▶ [Required work]
Find the line containing "This screenshot has height=683, width=605." in the material below, then please transcribe it and each line after it exactly, without the pictures.
::::
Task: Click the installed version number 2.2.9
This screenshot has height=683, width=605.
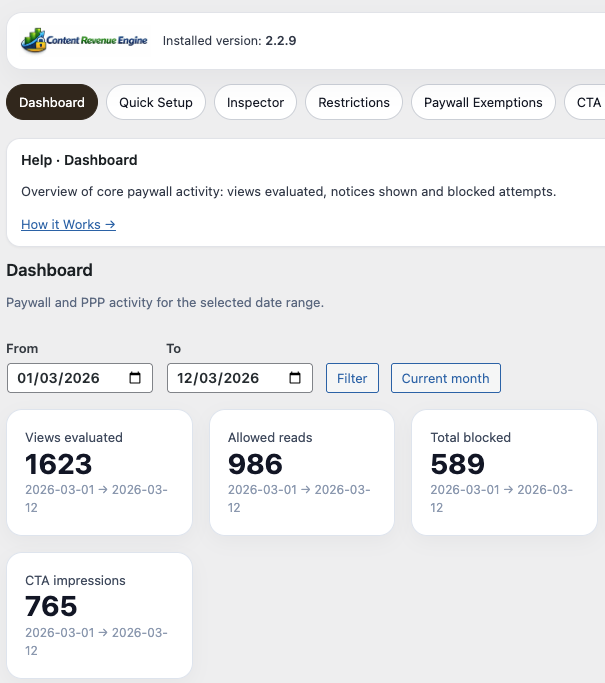Action: point(280,41)
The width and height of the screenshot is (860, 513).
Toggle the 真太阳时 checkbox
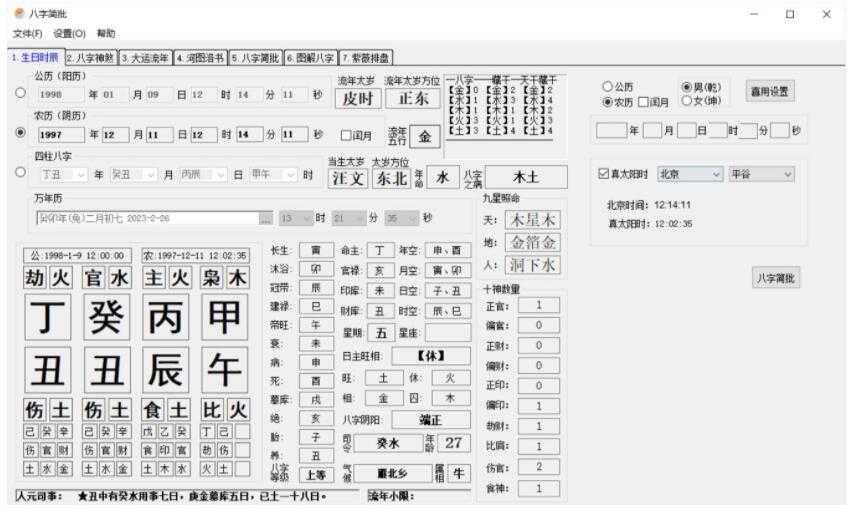click(x=602, y=175)
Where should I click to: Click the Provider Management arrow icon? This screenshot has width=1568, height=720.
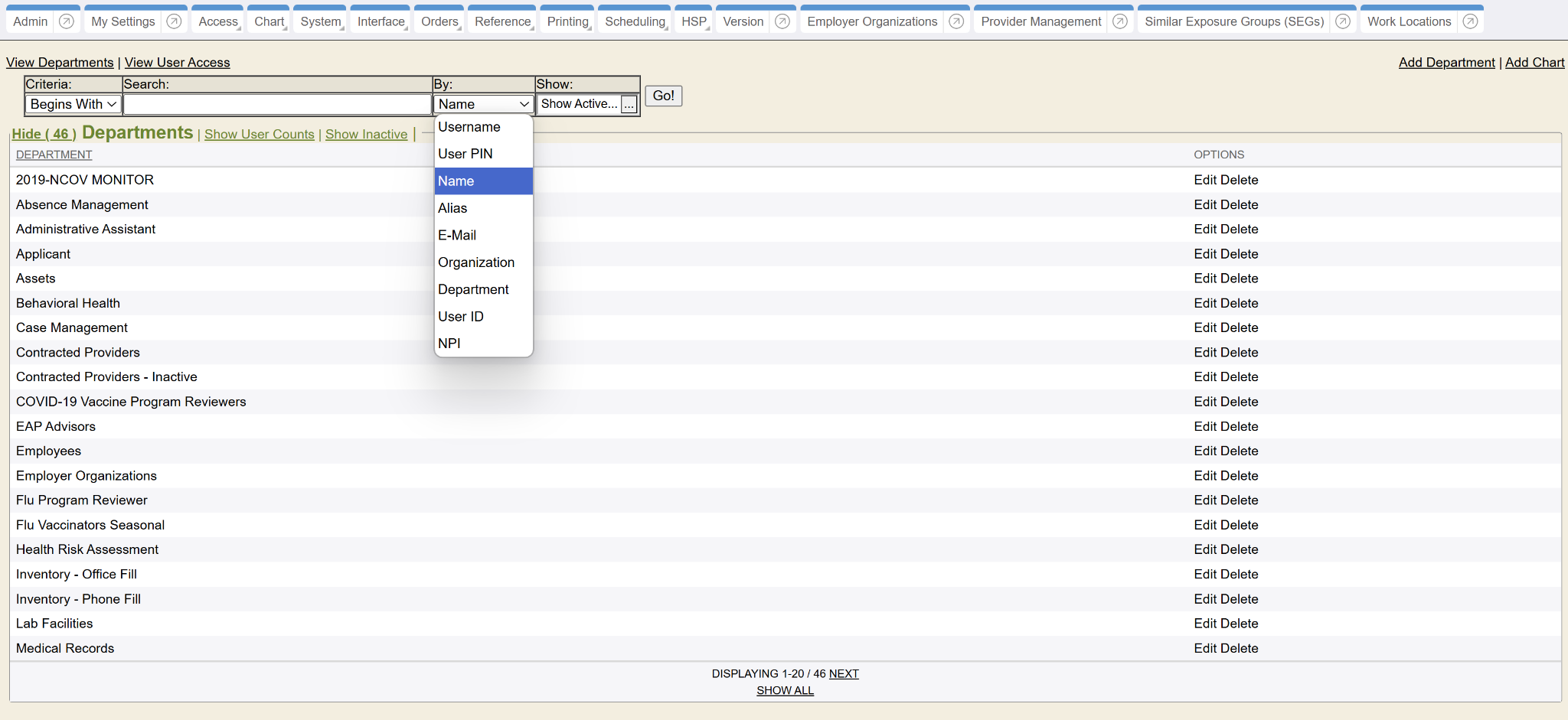coord(1119,21)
::::
▶ [Response to this exercise]
This screenshot has height=683, width=605.
Action: point(280,41)
The width and height of the screenshot is (860, 513).
Toggle the 真太阳时 checkbox
click(x=602, y=175)
Where should I click to: Click the Provider Management arrow icon? This screenshot has width=1568, height=720.
coord(1119,21)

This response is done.